A Different Kind of Language Learning – Python

I recently picked up Learn Python the Hard Way: A Very Simple Introduction to the Terrifyingly Beautiful World of Computers and Code (3rd Edition) by Zed Shaw. Shaw’s approach to teaching you Python is to have you set up your computer to program in Python, then have you type in program after program and see what it does with a bit of guidance along the way. Says he:

At first, you will not understand anything. It’ll be weird, just like with learning any human language. You will struggle with words, and not know what symbols are what, and it’ll all be very confusing. Then one day BANG your brain will snap and you will suddenly “get it”.

One of the things he emphasizes is the value of making mistakes, typing in code wrong and having to debug it so that you can get a clear idea what is and isn’t important in making the program run, and making sure you really understand what you’re supposed to be typing. What’s striking though is that phrase, “just like any human language,” and joined up with the idea of “BANG“. It puts me in mind of my first time in France, where for two weeks, I knew all the rules and seemed to make sentences okay but then, one day, I was suddenly speaking French without thought or effort because I’d just done it enough that that was how my brain worked.
I recently did something similar to this with Sumerian, working through each passage in Hayes’ A Manual of Sumerian Grammar and Texts and copying it down. A lot of the passages were like this:

For God So-and-so/His lord/King So-and-So/King of Certain lands/Built this temple/rampart.

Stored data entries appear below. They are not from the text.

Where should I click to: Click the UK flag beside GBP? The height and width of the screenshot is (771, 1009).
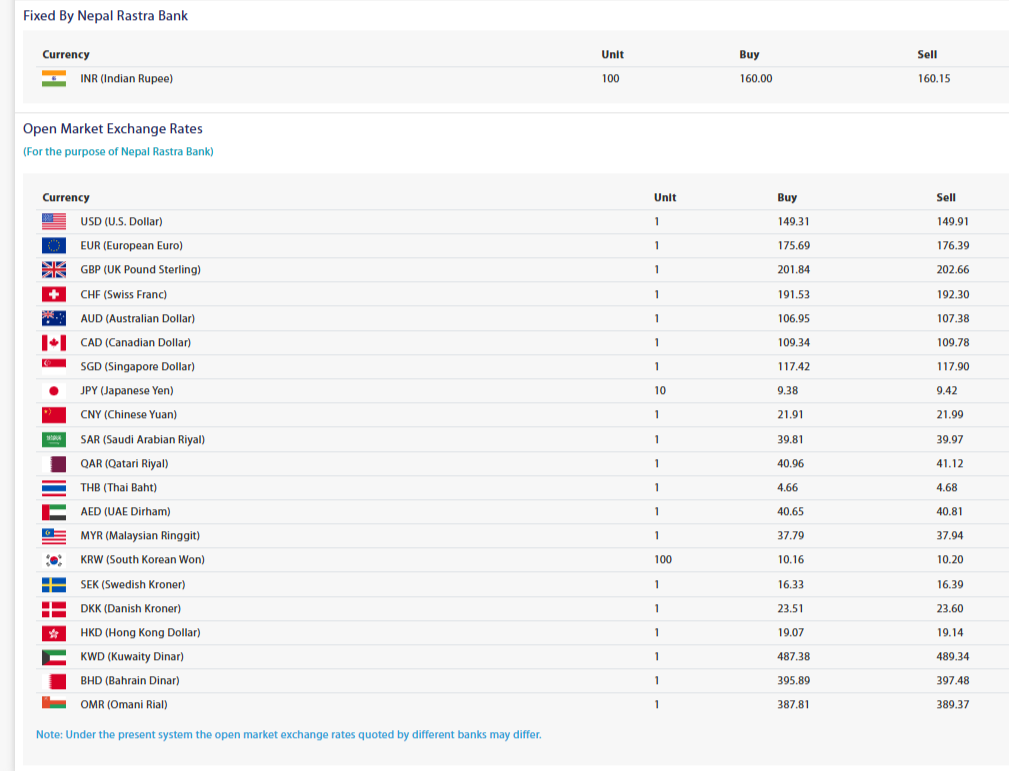(x=54, y=269)
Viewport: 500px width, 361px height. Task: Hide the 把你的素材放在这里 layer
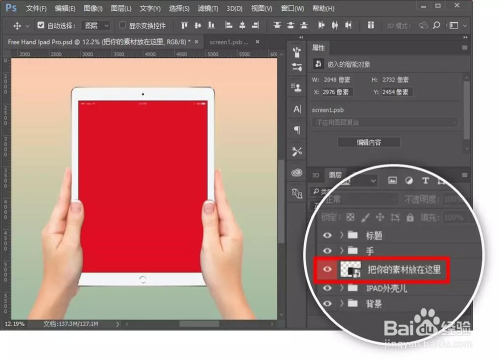click(x=327, y=269)
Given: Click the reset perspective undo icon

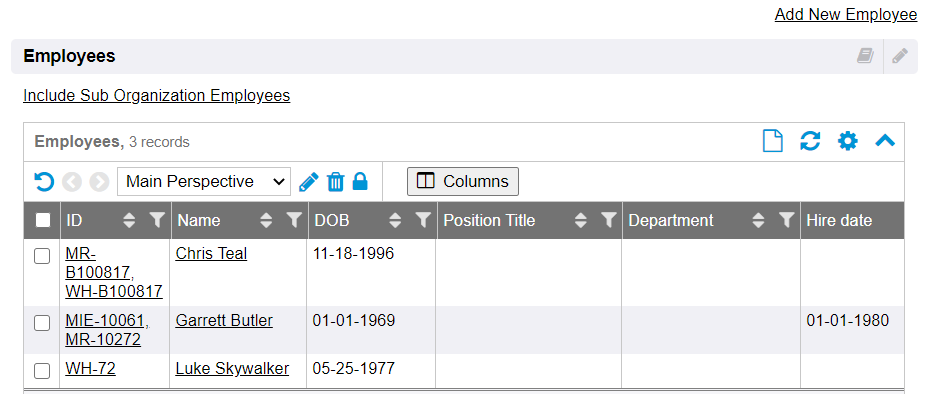Looking at the screenshot, I should [44, 181].
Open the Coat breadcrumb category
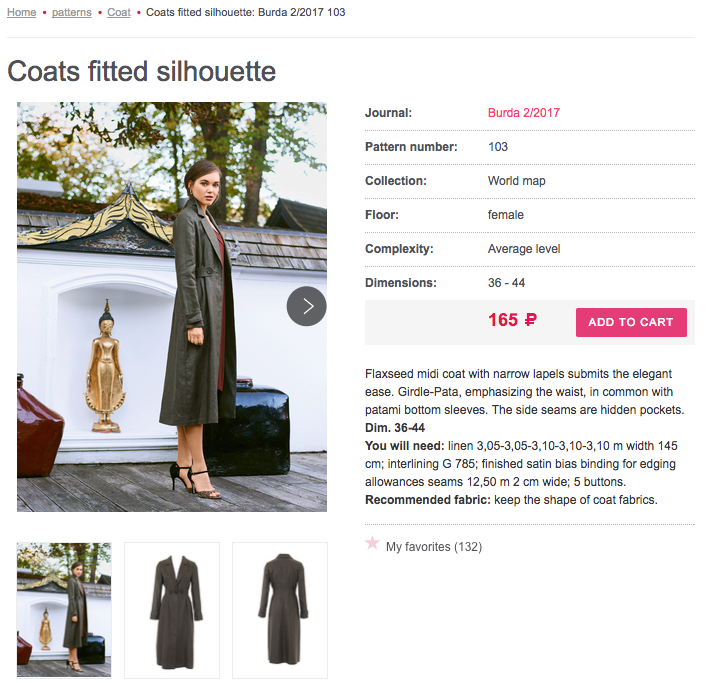Image resolution: width=708 pixels, height=683 pixels. [x=119, y=12]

Phrases like “nitah kalaga, lugal Urimak, lugal Kiengi Kiurik” (Strongman, King of Ur, King of Sumer and Akkadia) get pretty ingrained in the memory after you’ve been doing this for a while. In a sense, the key may be “varied repetition”. That is, if you repeat or write the same phrase over and over, it becomes a mantra and becomes too automatic. But if you repeat or write a variety of sentences – be they inscriptions or lines of code – that often contain the same elements, then what you get familiar with is mixing and matching those elements.

I should mention why the author says his book teaches “the hard way.” He makes the point that we often look for an easy way, but that what is easily understood doesn’t necessarily stick. So for him, the hard way – exposing yourself, over and over, to what you need to know until it sinks in, is actually the easy way in the long run. Just so, you can learn a language quickly, but only if you are putting everything you learn to use by really speaking and/or reading and writing so that your newly found knowledge has time to become a part of your thinking.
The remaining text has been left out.